◆ TASK DESCRIPTION ◆
Copy the lines running from the one that contains "Select the 1.473 visits number" to the end of the entries below, exactly and with no pictures.

BEGIN EXCERPTED DATA

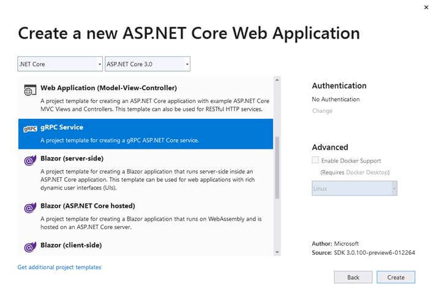The height and width of the screenshot is (288, 434).
Task: Open the .NET Core framework dropdown
Action: point(60,64)
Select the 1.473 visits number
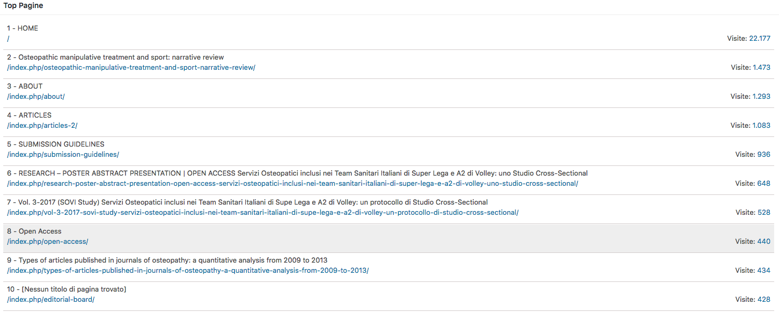This screenshot has height=319, width=779. (x=761, y=68)
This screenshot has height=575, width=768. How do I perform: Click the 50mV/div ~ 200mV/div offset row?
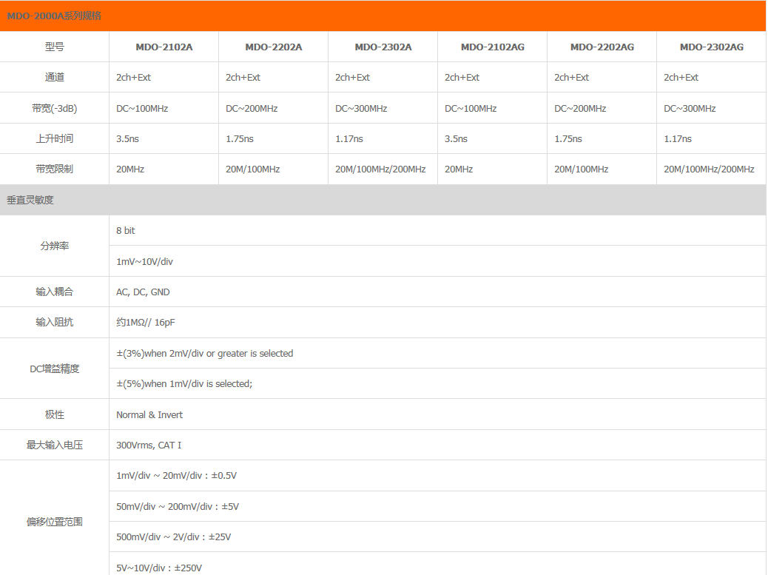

END EXCERPTED DATA

◆ SOLVED EXERCISE ◆
Select the 1.473 visits number
This screenshot has height=319, width=779. (x=761, y=68)
This screenshot has height=575, width=768. How do I perform: Click the 50mV/div ~ 200mV/div offset row?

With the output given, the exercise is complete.